JEFFERSON CITY - Lawmakers heard testimony on how the mechanism to fund school districts is broken.
Legislators heard testimony Tuesday on how the current approach to funding local districts harms certain schools in the event that education is not fully funded. The schools most affected under the current system are known as "hold-harmless" which essentially means their funding cannot be cut.
School districts have not been fully funded since 2009, a trend expected to continue for the next fiscal year. Since 2009, all school districts have lost funds even though about 150 of them are "hold-harmless" and are funded differently than the rest.

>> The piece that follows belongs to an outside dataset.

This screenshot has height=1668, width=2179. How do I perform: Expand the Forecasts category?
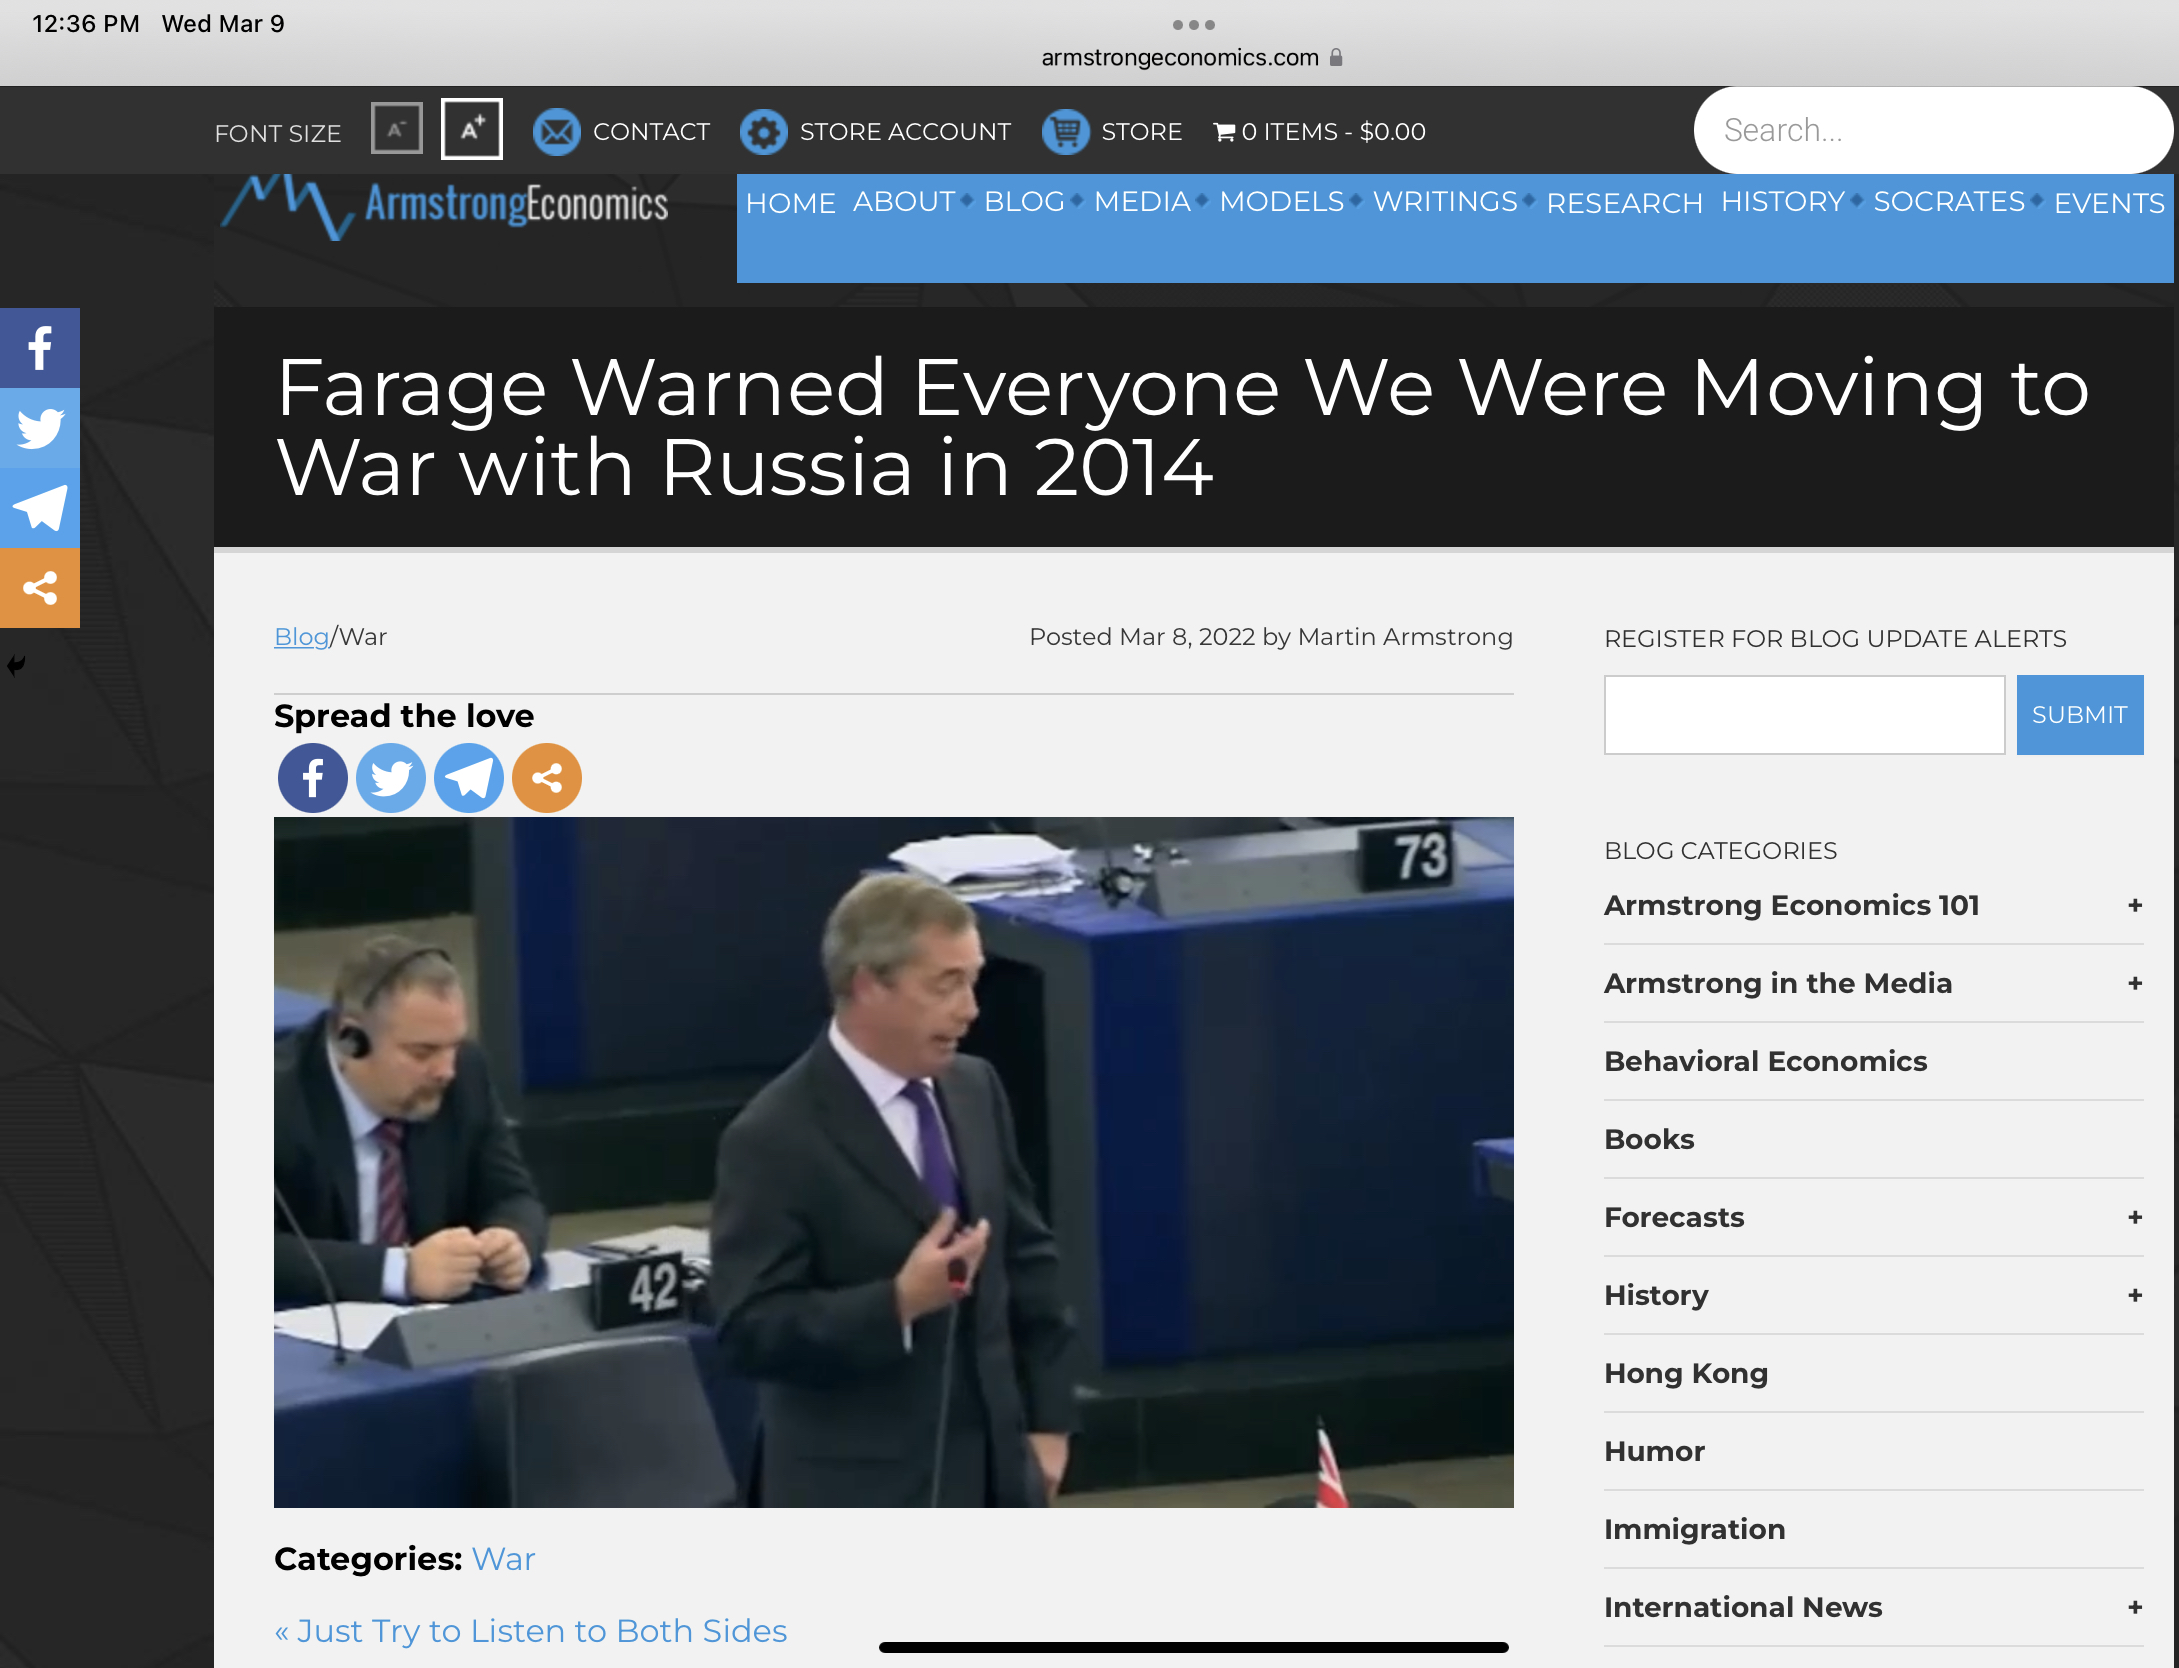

Rep. Mike Thomson, R-Maryville, and Sen. David Pearce, R-Warrensburg, have filed bills in the House and Senate, respectively, to fix the problem and address budget shortfalls in the future.
"There is nothing now to say how a $300 million shortage is going to be distributed among the schools," said Thomson, a former school administrator and Chairman of the Joint Education Committee.
After Tuesday's hearing House Education Appropriations Chairman Mike Lair, R-Chilicothe, called Thomson's plan to cap the loses of "hold-harmless" districts the only "feasible" option to dealing with the budget constraints.
"If we prorate everybody the same a lot of these schools that have seen no gain in state aid, basically, are getting the same proration and taking the same cut as those schools who are on the formula or those schools that have gained because of what the formula has given them," Thomson said.
Thomson and Lair both cited lawmakers with local mindsets as potential opposition to solving the formula.
"Some of these guys down here have one district, one superintendent and one school board, so naturally they dance to that tune," Lair said.
About 150 of the state's 523 school districts are considered "hold-harmless" under the current formula. Thomson's bill has been assigned to the House Elementary and Secondary Committee.